Reference	BB/D010357/1
Principal Investigator / Supervisor	Professor Hilary Ashe
Co-Investigators / Co-Supervisors	Professor Mark Peter Ashe
Institution	The University of Manchester
Department	Life Sciences
Funding type	Research
Value (£)	235,753
Status	Completed
Type	Research Grant
Start date	01/04/2006
End date	31/03/2009
Duration	36 months

Abstract

The central dogma of molecular biology is that DNA is transcribed into mRNA which is then translated into protein. The translation of proteins from mRNA is therefore a fundamental process in all living cells and accounts for a large proportion of cellular activity. The eukaryotic translation initiation factor, eIF4E, is a key regulated component of the translation machinery that selects and directs mRNA for translation. Interestingly in a number of higher eukaryotic species there are several eIF4E genes encoding multiple eIF4E isoforms, although the significance of having more than one eIF4E is poorly understood. In the fruitfly, Drosophila melanogaster, there are seven distinct eIF4E genes. This represents the highest number of eIF4E genes per genome that is currently known.
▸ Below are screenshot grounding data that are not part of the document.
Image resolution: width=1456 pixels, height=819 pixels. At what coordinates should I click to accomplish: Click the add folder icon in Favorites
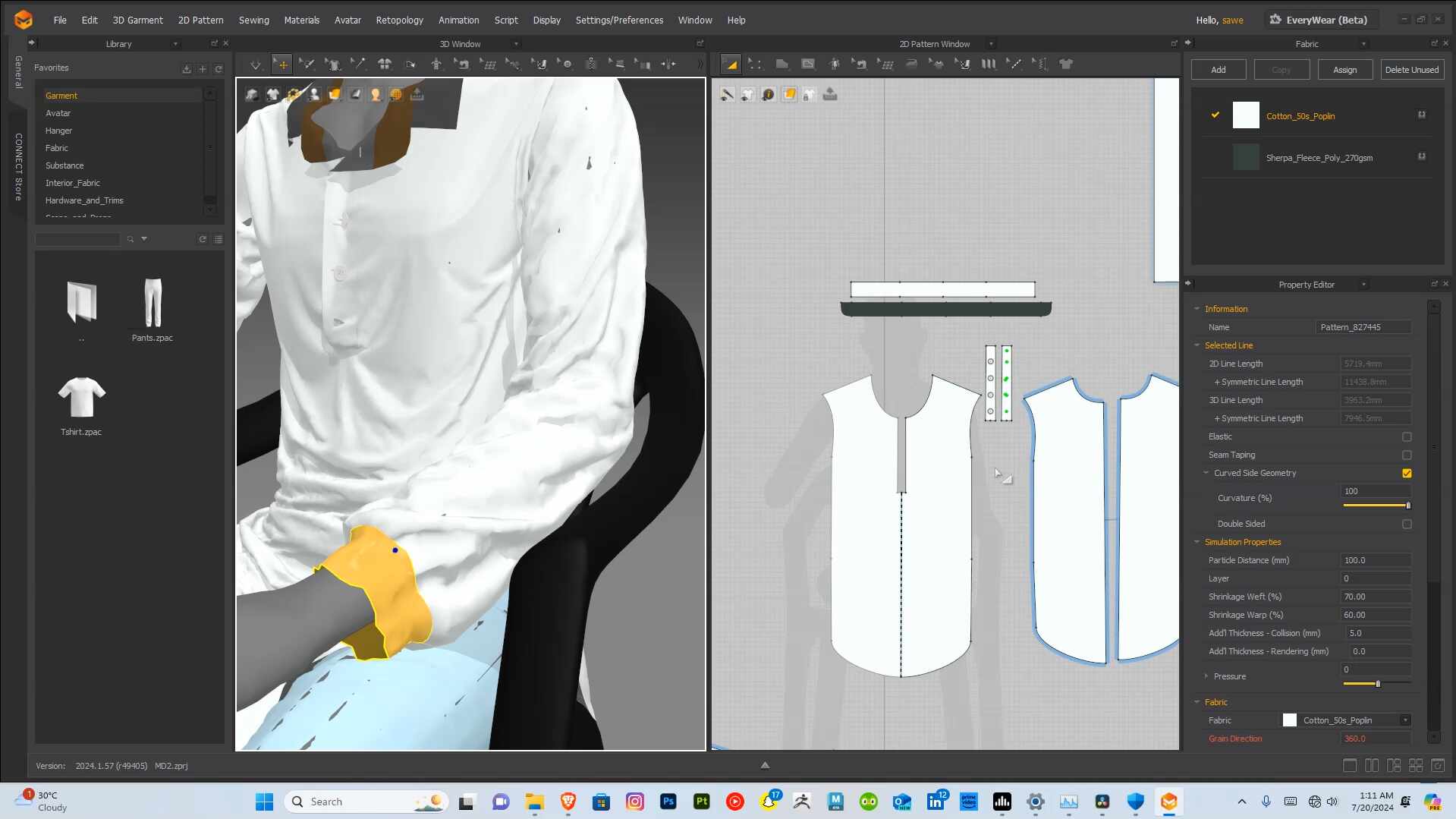203,69
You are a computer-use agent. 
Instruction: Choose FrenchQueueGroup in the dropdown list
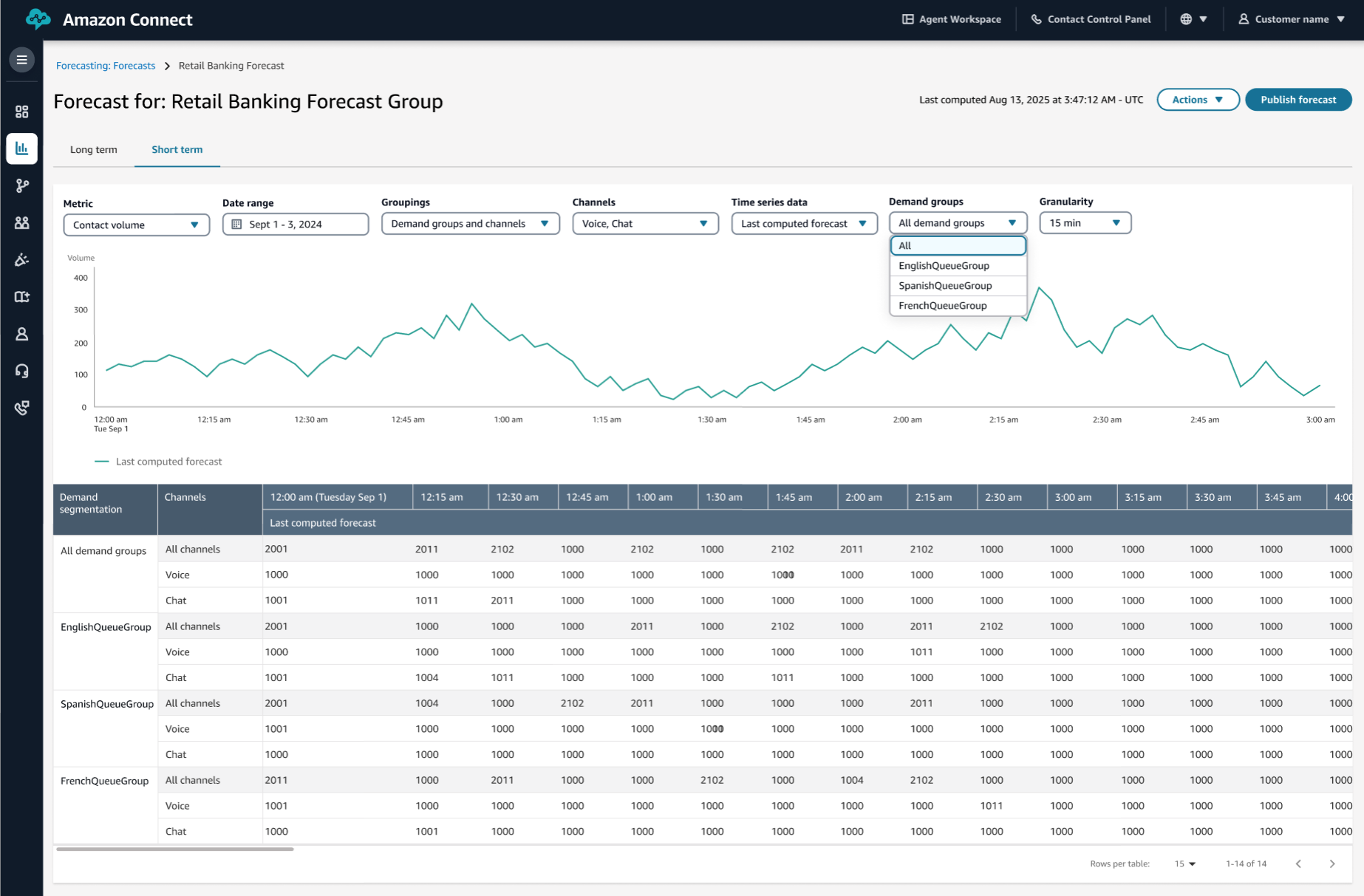click(942, 306)
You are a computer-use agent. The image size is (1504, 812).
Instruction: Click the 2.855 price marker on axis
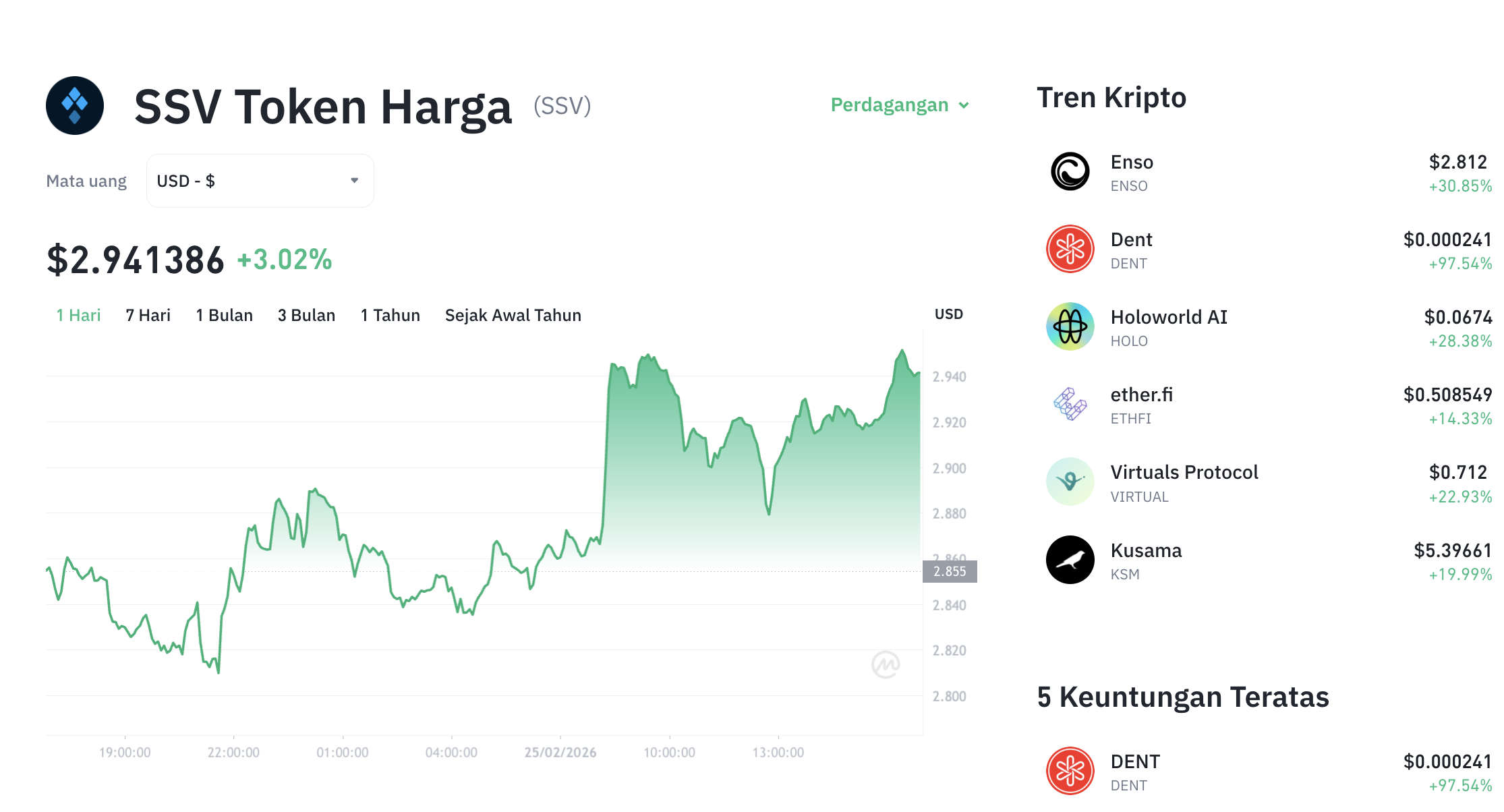[x=949, y=571]
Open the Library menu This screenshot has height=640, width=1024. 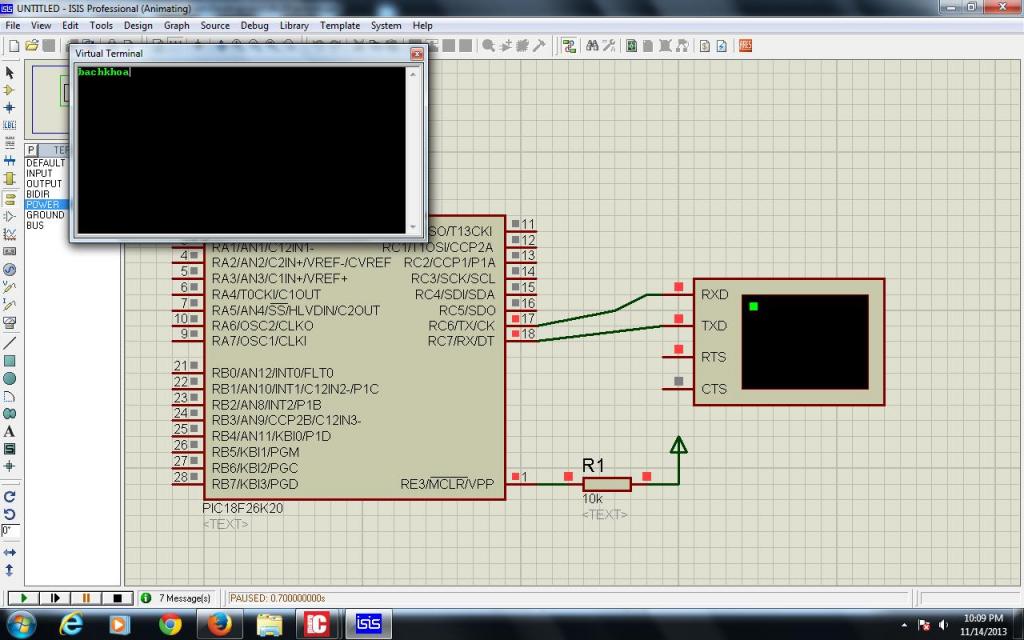click(294, 25)
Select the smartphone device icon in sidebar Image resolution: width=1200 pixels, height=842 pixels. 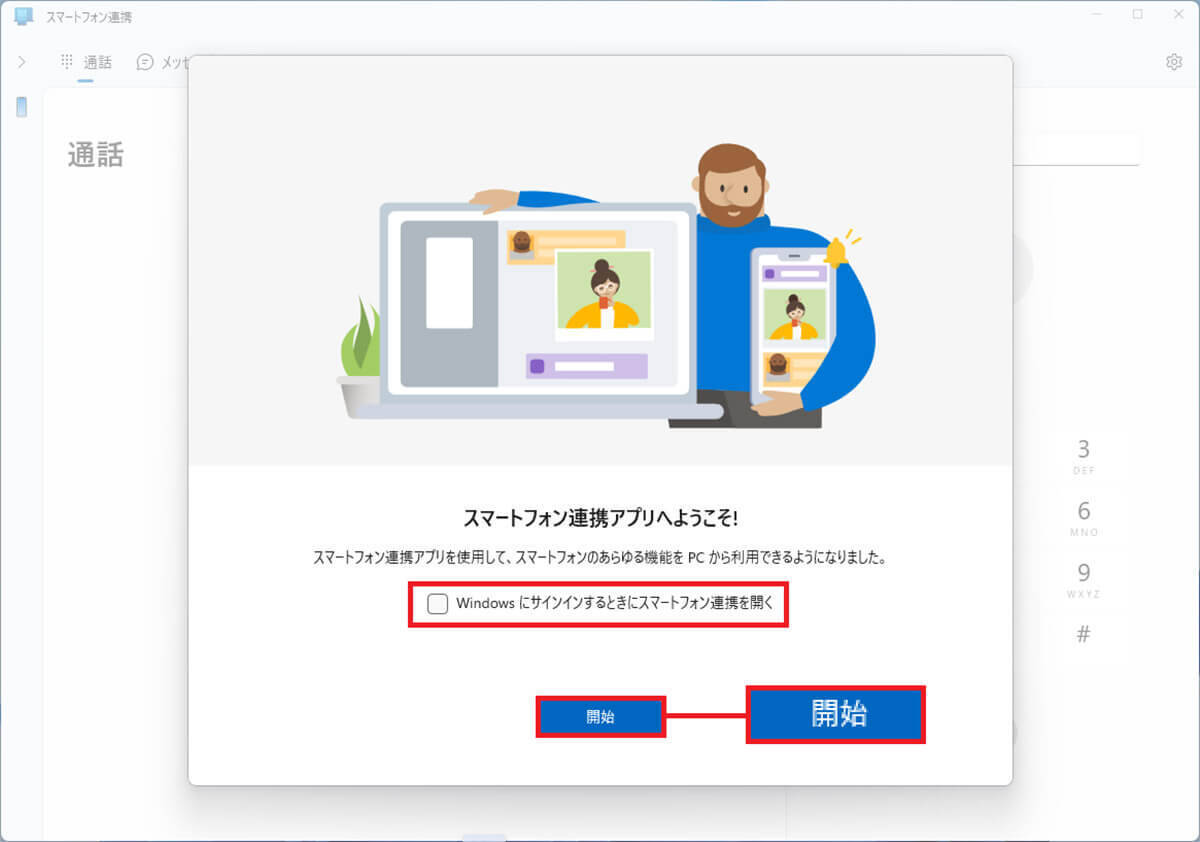(x=21, y=107)
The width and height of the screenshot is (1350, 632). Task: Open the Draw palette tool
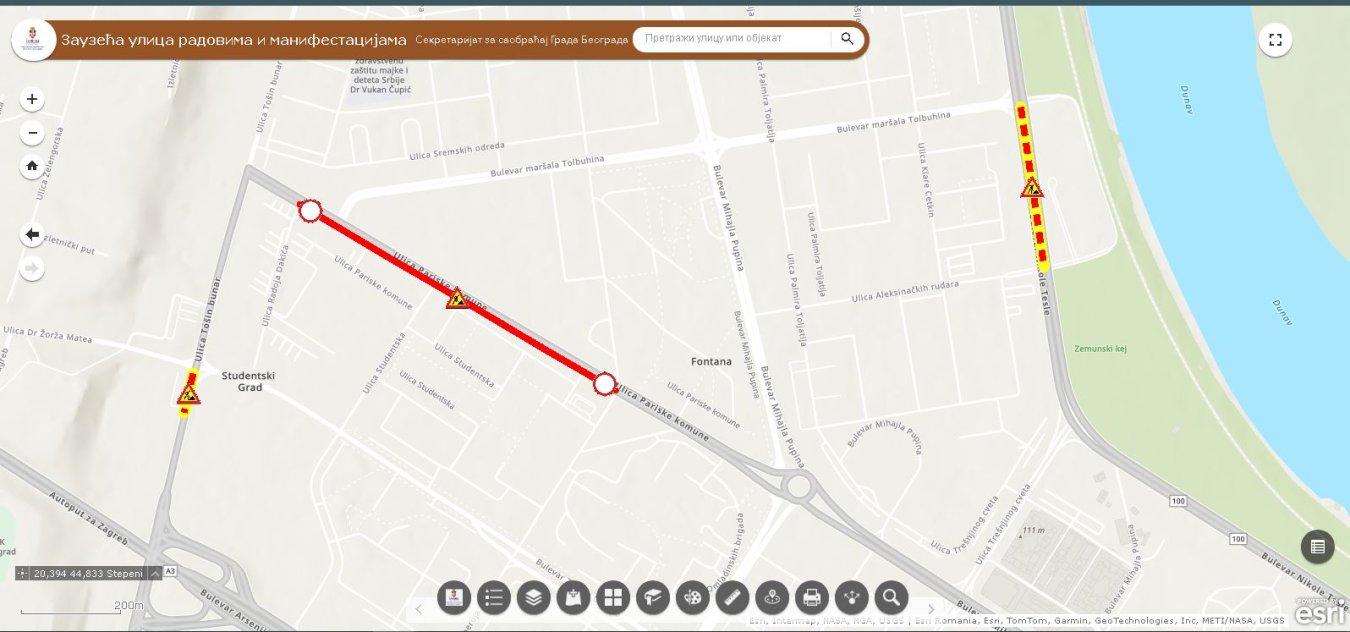pos(692,598)
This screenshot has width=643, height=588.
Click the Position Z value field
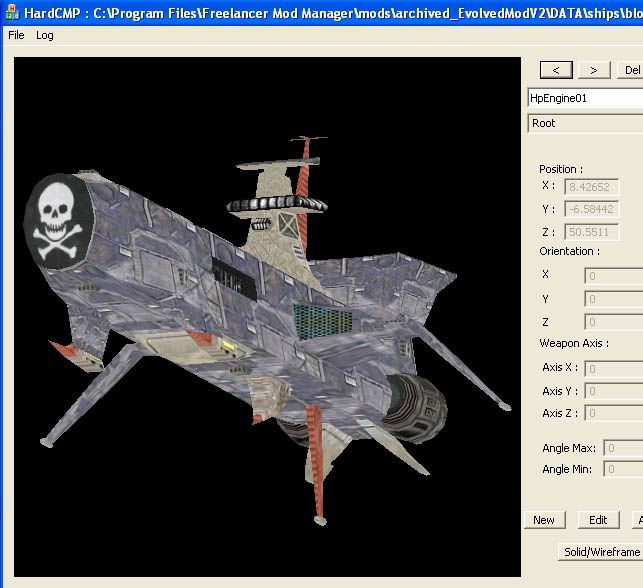pyautogui.click(x=592, y=232)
Studies in the Drosophila early embryo have served as a paradigm for the developmental control of gene expression at the level of mRNA localisation and translation. Therefore, the experiments in this proposal aim to use the Drosophila early embryo as a model system to investigate whether the different eIF4E isoforms have distinct functions in development. We show that four of the Drosophila eIF4E genes are expressed at early embryonic stages. Biochemical interaction studies will be combined with genetic approaches in the embryo to elucidate the differential properties of these four eIF4E isoforms. For instance, we will analyse which mRNAs each isoform interacts with in vivo using a defined microarray-based strategy. The analysis of mRNAs that interact with a particular eIF4E protein will be closely correlated with the phenotypes of loss-of-function mutants in each eIF4E gene. The translational function and potential mRNA export functions of each eIF4E protein will be assessed using various complementation strategies and export assays. The overall combined experimental schedule will allow us to understand the developmental and biochemical distinction between different isoforms of this pivotal translation initiation factor.

Summary

Cellular growth is fundamentally linked to the levels of proteins synthesised. In order to double in size during cell division, cells must double their protein content. Proteins are made by copying information contained in genes via an intermediate molecule called messenger RNA (mRNA). The process of mRNA production is called transcription, whereas the process by which proteins are made from mRNA is called translation. These processes involve many factors and in the proposal we will concentrate on a specific translation factor, eIF4E, that recognises mRNA. Interestingly many organisms contain a number of different forms of eIF4E that may vary in their role. Both transcription and translation can be controlled, allowing cells to precisely vary which genes are translated into protein. This control is particularly important in multicellular organisms where many distinct types of cell produce different types of protein. The translation factors which regulate translation in simple organisms, such as the fruitfly, are the same as those in humans. As the fruitfly has many advantages as an experimental organism, it is commonly used in research. In the fruitfly embryo, it has been established that translation regulation is critical to its correct development. In this proposal, we will use the fruitfly embryo as a model to investigate if the different forms of the eIF4E translation factor have distinct functions, as well as determining how they are involved in the early stages of embryonic development. Findings from this study will provide insight into potential functions for different eIF4Es in other organisms, including humans where multiple eIF4Es exist.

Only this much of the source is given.